The three experiments include an analysis by Rasinski (1989) that investigates the effects of question wording on people’s preferences for government spending, the “Asian Disease Problem” reported by Tversky & Kahneman (1981) that examines the effect of framing on preferences, and Kam and Simas’s (2010) investigation of the effect of an individual’s risk orientation on their preference for certain policy choices. Below we present a table for each experiment that compares the replicated results in DLABSS to the original experiment and the MTurk replication results.
We begin with Rasinski (1989), who finds that when asking people if they think the government is spending too much, too little, or about the right amount on welfare vs. on assistance to the poor significantly changes how one responds to the question. Specifically, people are more inclined to support increased spending when it is phrased as “assistance to the poor” compared to “welfare.” Table 1 below shows the percent of people within each group that believe too little is being spent on these programs.
Framing effects on preference for redistribution: DLABSS, GSS, and MTurk
The replication performed by DLABSS is in line with the findings of Rasinski and the Berinsky et al MTurk replication. All experiments show a significant difference between the “poor” and “welfare” groups, with the poor group always suggesting too little is being spent more than the welfare group. The DLABSS replication poor group matched the original experiment’s poor group exactly, while the DLABSS welfare group was higher than both of the other platforms. It is possible that slight shifts in public opinion since the original experiment result in this difference.
Second, we replicate the well-known Asian Disease Problem popularized by Tversky & Kahneman (1981), who present two different groups with the problem of a “rare Asian disease” threatening their country and suggests two possible programs to deal with the disease.
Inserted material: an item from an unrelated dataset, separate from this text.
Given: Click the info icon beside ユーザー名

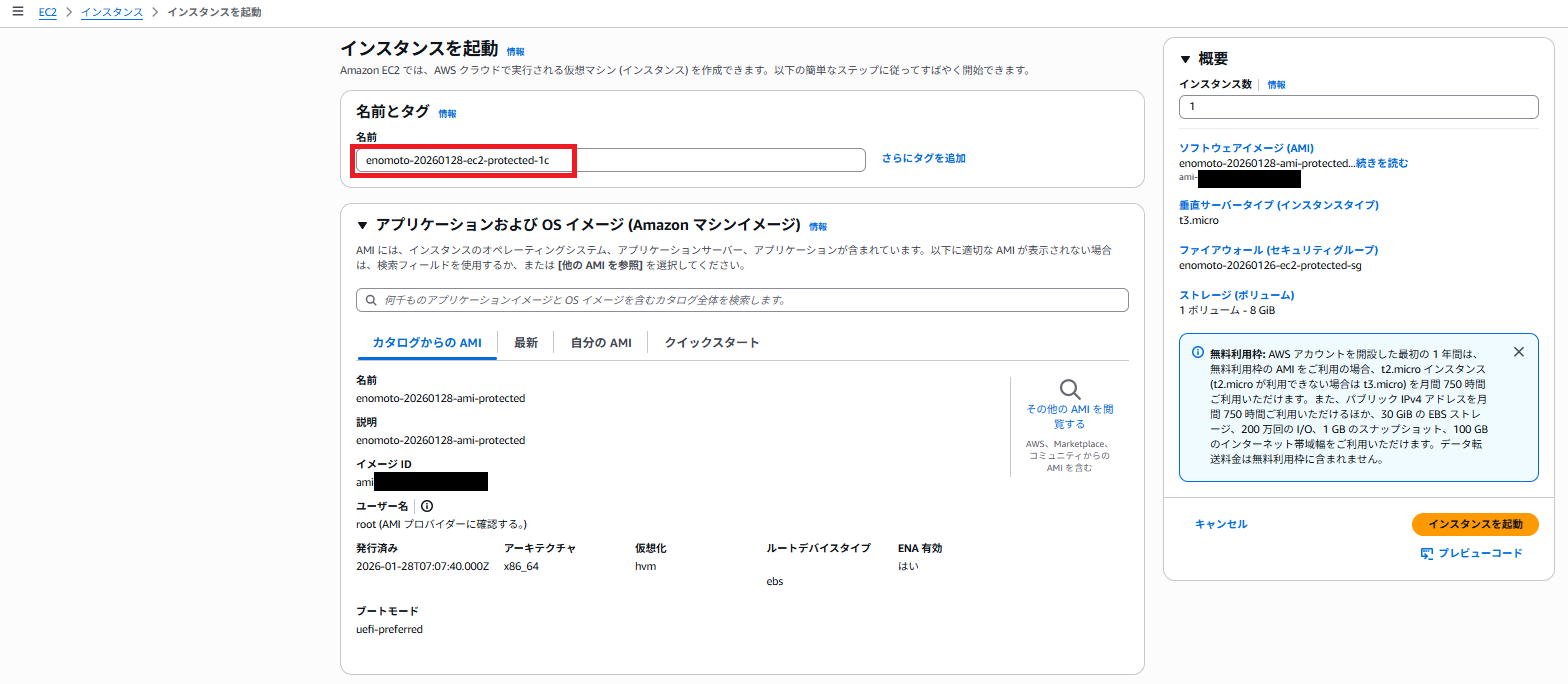Looking at the screenshot, I should click(427, 507).
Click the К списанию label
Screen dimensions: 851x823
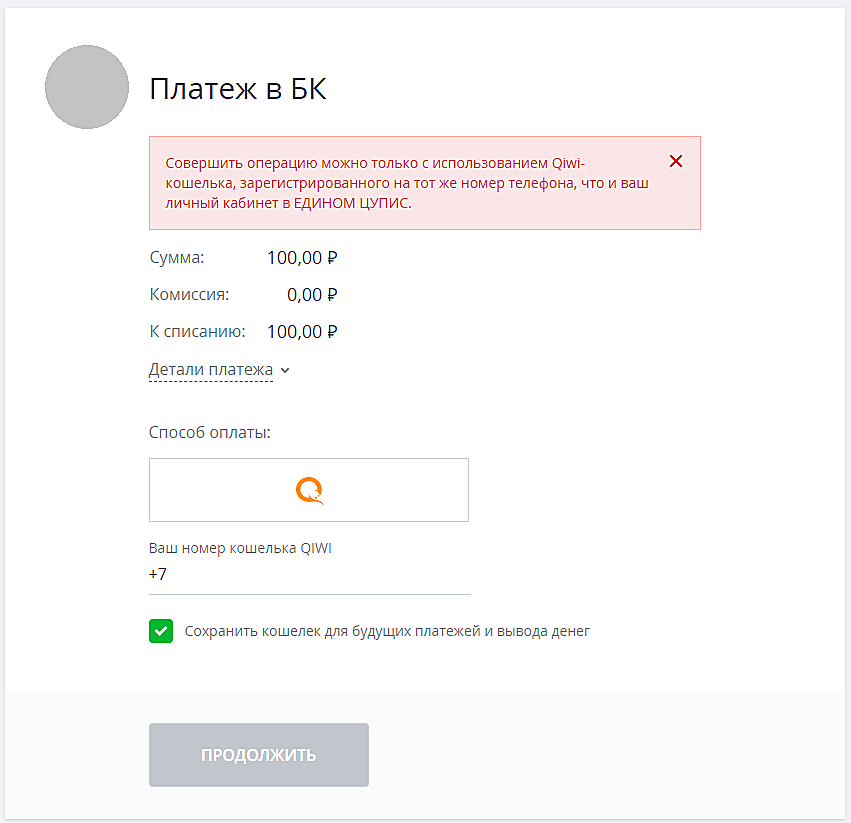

In brief, the authors find that respondents primed with a “die” frame that describes policy options in terms of deaths (rather than lives saved) are more likely to choose probabilistic (rather than certain) outcomes. Table 2 below shows the percent of respondents that prefer the certain outcome for each frame in DLABSS, MTurk and the original study.
The Asian Disease Problem
Across all platforms, people in the positively framed group prefer the certain outcome to the probabilistic outcome, and vice versa for the negatively framed group. The original experiment displays the strongest difference in groups, while the online laboratories find slightly smaller but equally significant effects.
Lastly, we look at a more recent experiment by Kam & Simas (2010), which finds that the amount of risk that people are willing to accept affects their preferences for different policies. Specifically, those who are willing to accept higher amounts of risk are more likely to support probabilistic policy outcomes. Table 3 below displays the results of probit regressions for the three different platforms. We present only the sign and significance for each coefficient for simplicity, but note that the coefficient magnitudes and levels of significance are nearly the same across platforms.
The Effects of Risk Acceptance and Framing on Policy Preferences
Overall, we find that the DLABSS panel is able to successfully replicate all three experiments replicated using MTurk by Berinsky et al. with no significant or alarming differences. Our findings bode well for the future of DLABSS, and online volunteer labs in general, as an effective social science research platform.